Researchers tracked 1,239 carnivores from 34 species over ten years, across six continents. GPS collars mapped their steps, creating the largest dataset of carnivore movement ever assembled. The comparisons made one split stand out: canids reused travel routes far more often than felids.
“We found that carnivore species use space in fundamentally different ways,” said William Fagan, a professor of biology at University of Maryland.
“Members of the dog family appear much more structured in their uses of space. On average, they rely more heavily on favored travel routes compared to members of the cat family.”
Wolves, foxes, and coyotes carve paths through their territories and return to them again and again. These repeated routes, now called routeways, act like invisible highways.
Lions, bobcats, and leopards behave differently. Their paths scatter across the landscape without the same structure.
The difference runs deeper than habit. Canids rely on routine pathways. Felids prefer flexibility. This discovery challenges how scientists once described predator movement, replacing the old picture of random wandering with structured, lineage-specific strategies.
For decades, textbooks presented movement as random, much like particles bouncing in a gas. That view shaped predator-prey models and disease predictions.
The new findings rewrite the rules. Structured routeways show up in many carnivores, making movements more predictable than once thought.
This shift means conservationists and ecologists need fresh tools. Route-based movement changes how species interact with prey, mates, and pathogens. It also shifts how humans should plan wildlife protection.
The story begins millions of years ago. Dogs and cats diverged 41 to 51 million years back. Their bodies followed different paths too.
Cats developed floating clavicles and highly flexible shoulders, which allow sharp turns and bursts of agility. Dogs evolved stiffer joints, better for endurance and straight-line travel.
“We suspect that this split reflects deep evolutionary differences in how these species navigate and find their way around,” Fagan explained.
“Canids possess superior olfactory abilities compared to felids, potentially helping them establish and remember preferred travel routes. It looks like these different navigation strategies have developed over millions of years since dogs and cats last shared a common ancestor.”
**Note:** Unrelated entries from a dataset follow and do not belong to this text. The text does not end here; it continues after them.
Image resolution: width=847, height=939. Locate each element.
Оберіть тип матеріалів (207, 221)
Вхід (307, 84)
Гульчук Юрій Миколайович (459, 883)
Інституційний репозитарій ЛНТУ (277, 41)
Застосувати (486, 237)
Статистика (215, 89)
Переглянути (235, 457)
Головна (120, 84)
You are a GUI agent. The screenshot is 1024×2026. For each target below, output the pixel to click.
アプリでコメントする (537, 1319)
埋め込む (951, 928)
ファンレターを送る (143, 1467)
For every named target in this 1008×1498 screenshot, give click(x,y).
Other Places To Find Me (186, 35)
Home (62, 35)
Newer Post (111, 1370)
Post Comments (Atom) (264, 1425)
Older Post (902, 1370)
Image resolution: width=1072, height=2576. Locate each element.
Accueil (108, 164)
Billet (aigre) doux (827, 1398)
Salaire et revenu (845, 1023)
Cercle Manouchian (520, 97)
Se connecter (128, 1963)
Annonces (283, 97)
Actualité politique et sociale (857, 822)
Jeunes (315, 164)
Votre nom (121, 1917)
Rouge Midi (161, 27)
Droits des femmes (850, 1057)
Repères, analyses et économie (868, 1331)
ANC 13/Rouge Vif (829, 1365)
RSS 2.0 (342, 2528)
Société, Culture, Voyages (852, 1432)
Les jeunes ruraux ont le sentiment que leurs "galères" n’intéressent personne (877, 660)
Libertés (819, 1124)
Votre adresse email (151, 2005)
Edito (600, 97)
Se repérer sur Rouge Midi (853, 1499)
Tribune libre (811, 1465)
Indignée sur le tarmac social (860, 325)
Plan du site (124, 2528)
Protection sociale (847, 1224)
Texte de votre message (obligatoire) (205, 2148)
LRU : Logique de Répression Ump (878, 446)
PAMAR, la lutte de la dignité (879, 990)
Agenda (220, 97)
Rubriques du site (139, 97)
Scent adds another layer. Wolves and foxes mark paths, then revisit them with help from powerful noses. That memory of place reinforces repeated travel. Cats rely more on stealth, vision, and flexible responses to their surroundings.
Cognition could also matter. In lab studies, dogs often perform better than cats in memory and navigation tasks. If that advantage extends to wild relatives, it may help explain the reliance on fixed paths.
Cats, in contrast, appear to make decisions more on the spot, adjusting quickly to each situation.
Justin M. Calabrese, senior author and head of the Earth System Science research group at CASUS in Germany, emphasized the strength of the evidence.
“Given the inherent heterogeneity in such a large, global dataset, the magnitude and consistency of these differences is striking,” he said. “However, we were careful to check that the lineage-specific differences persisted even after for controlling for many potentially confounding factors.”
When researchers focused on nine landscapes that hosted both cats and dogs, the gap grew even sharper. The split held up even after removing variables like vegetation or human disturbance.
Predictable paths carry risk. Poachers can exploit known routes. Roads cutting across those paths can kill animals more often. Yet predictability also creates openings for protection. Wildlife crossings and conservation zones can be placed where animals are most likely to move.
Fagan and colleagues also point to wider effects. Movement influences how diseases spread, how predators find mates, and how prey respond to risk.
Workshops at the University of Maryland now connect these findings to new mathematical models of ecological dynamics.
“This research was a massive undertaking, beginning as a multitude of email exchanges during the COVID pandemic and ultimately transforming into the world’s biggest comparative carnivore movement dataset involving 177 collaborators around the world,” said Fagan.
“The project demonstrated how modern GPS technology and sophisticated analysis methods developed by our research group can reveal fascinating hidden aspects of animal behavior that were impossible to study just a short time ago.”
The work drew in researchers across disciplines. Biologists, mathematicians, technicians, and students combined efforts to map unseen behavior on a global scale.
Canids carve highways into their landscapes. Felids move more loosely, favoring flexibility over fixed routes. Both approaches reflect evolutionary trade-offs shaped by millions of years of survival.
The study makes one point clear. Movement is not chaos. It is strategy. Understanding those strategies changes how scientists see predators and how conservationists protect them.
Dogs and cats may share our homes, but in the wild, their paths through the world could not be more different.
The study is published in the journal Proceedings of the National Academy of Sciences.